Haberler

2015 Yılı Bütçesi Genel Kurul'da

Dışişleri Bakanı Çavuşoğlu: "Irak'ın toprak bütünlüğüne desteğimiz var. Hem Milli Savunma Bakanı'nın hem de İçişleri Bakanı'nın daveti üzerine yeni kurulacak güvenlik güçlerinin eğitimini ve donatımını onlarla iş birliği yaparak sağlayacağız" "Kutsal mekanlara da pervasız saldırılarını görüyoruz.

Dışişleri Bakanı Mevlüt Çavuşoğlu, " Irak'ın toprak bütünlüğüne desteğimiz var. Hem Milli Savunma Bakanı'nın hem de İçişleri Bakanı'nın daveti üzerine yeni kurulacak güvenlik güçlerinin eğitimini ve donatımını da onlarla iş birliği yaparak sağlayacağız" dedi.

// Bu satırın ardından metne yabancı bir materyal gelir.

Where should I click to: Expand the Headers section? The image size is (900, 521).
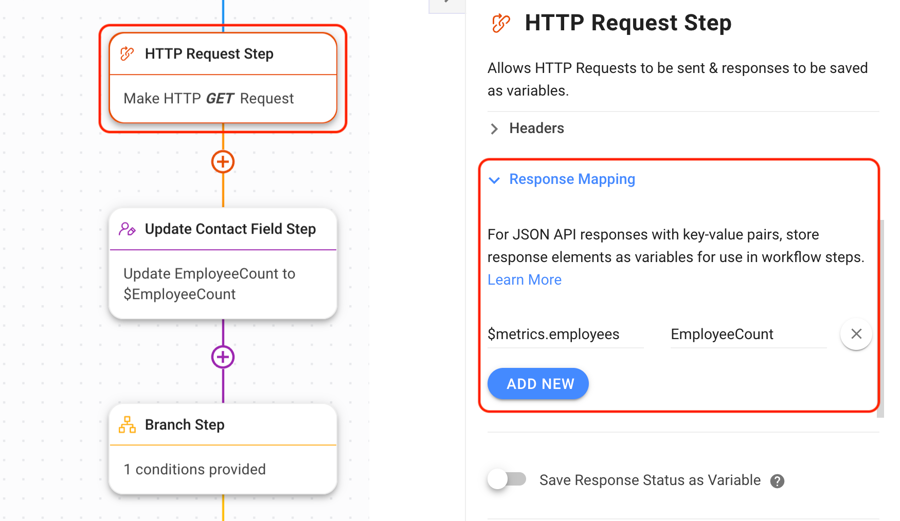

Çavuşoğlu, TBMM Genel Kurul'da, Dışişleri Bakanlığı, Aile ve Sosyal Politikalar Bakanlığı, Kalkınma Bakanlığı, Ulaştırma, Denizcilik ve Haberleşme Bakanlığı ile bağlı kuruluşların 2015 yılı bütçelerinin görüşmeleri sırasında yaptığı konuşmada, Türkiye'nin yakın coğrafyasına bakıldığında daha önceden başlayan gelişmelerin artarak devam ettiğinin hatta derinleştiğinin görüleceğini belirtti.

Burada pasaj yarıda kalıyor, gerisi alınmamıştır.